- Interactive map of Cape Tembwe
- Coordinates: 6°31′05″S 29°29′02″E﻿ / ﻿6.518°S 29.484°E
- Location: Democratic Republic of the Congo
- Offshore water bodies: Lake Tanganyika
- Elevation: 940 m (3,080 ft)

= Cape Tembwe =

Lake promontory in the Democratic Republic of the Congo

Cape Tembwe is a promontory on the west shore of Lake Tanganyika, in the Democratic Republic of the Congo.

The cape rises to a peak with an elevation of about 940 m, above the lake level of 773 m.

The Scottish explorer Joseph Thomson visited the region in December 1879.
Traveling north, he found the countryside fertile and the people prosperous.
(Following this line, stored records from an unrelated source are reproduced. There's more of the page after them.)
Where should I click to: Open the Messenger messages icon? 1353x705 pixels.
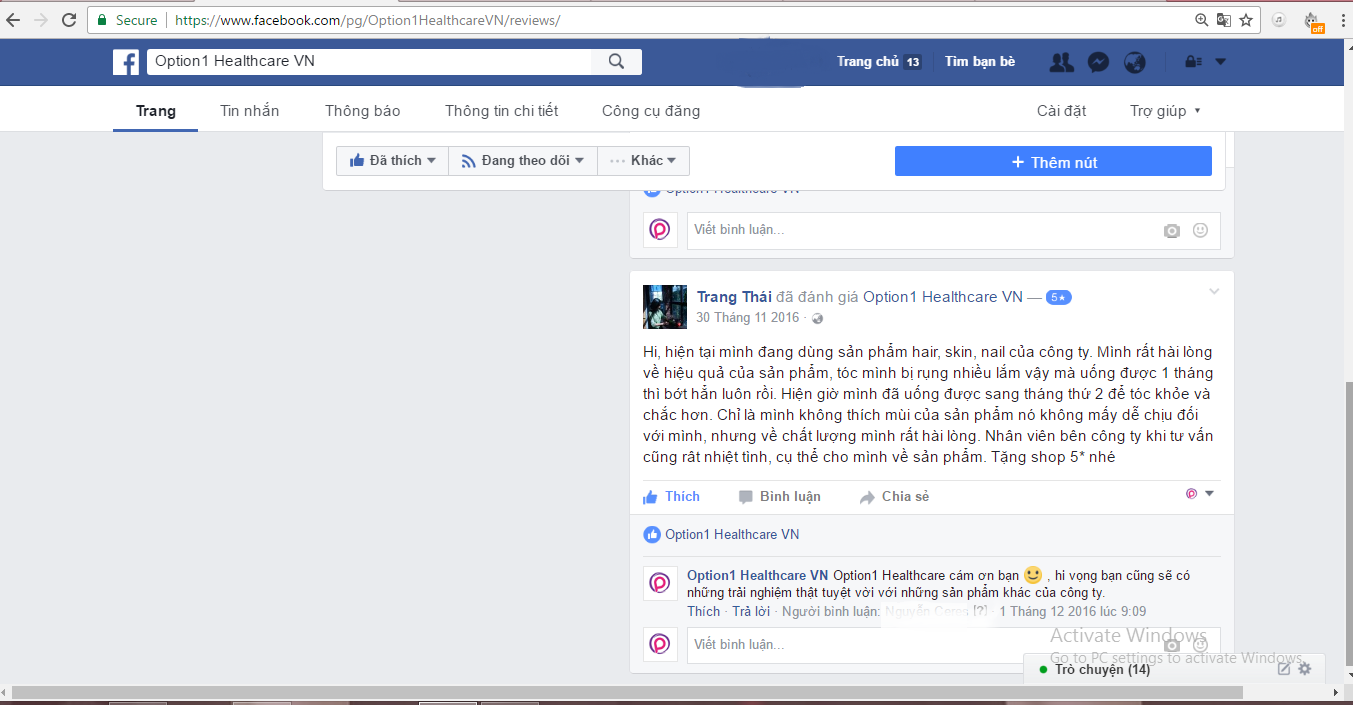[1097, 62]
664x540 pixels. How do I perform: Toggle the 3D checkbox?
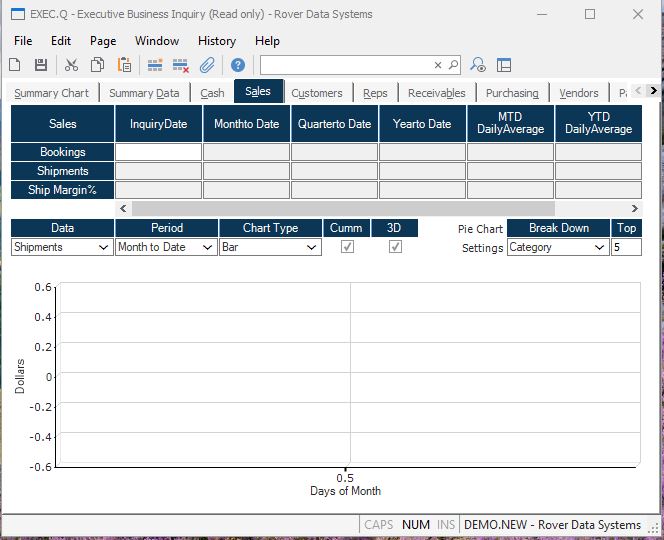[x=395, y=247]
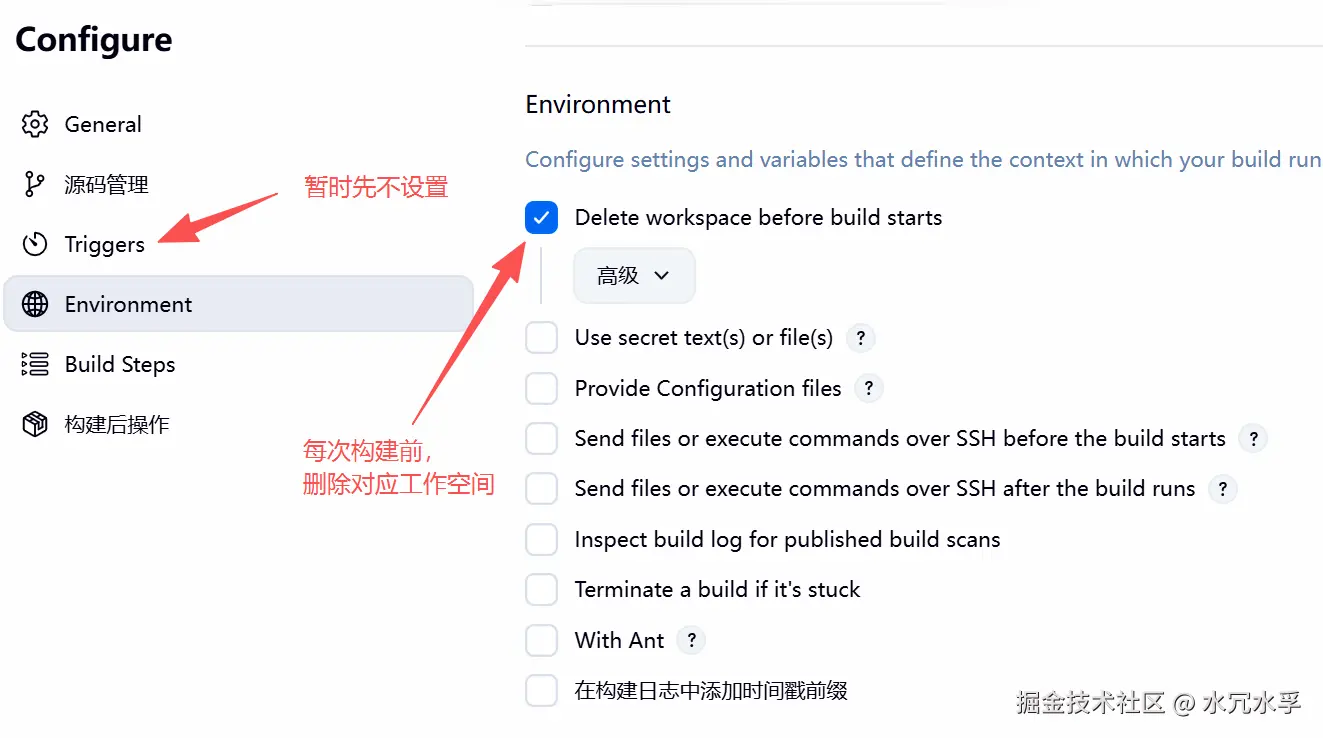This screenshot has height=738, width=1323.
Task: Open help for Use secret text(s)
Action: click(861, 339)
He was given a hospitable reception by Sultan Mpala at Lubanda (Mpala).
Cape Tembwe is about six hours' walk north of Mpala.
When Thomson reached the cape he found the countryside devastated by the effects of slave raiding by a chief known as Lusinga.
The large village at Tembwe was full of refugees.

The region along the lake shore from Cape Tembwe south into Zambia and inland into the Marungu massif is inhabited by Tabwa people.
North of the cape the people identify themselves as Holoholo.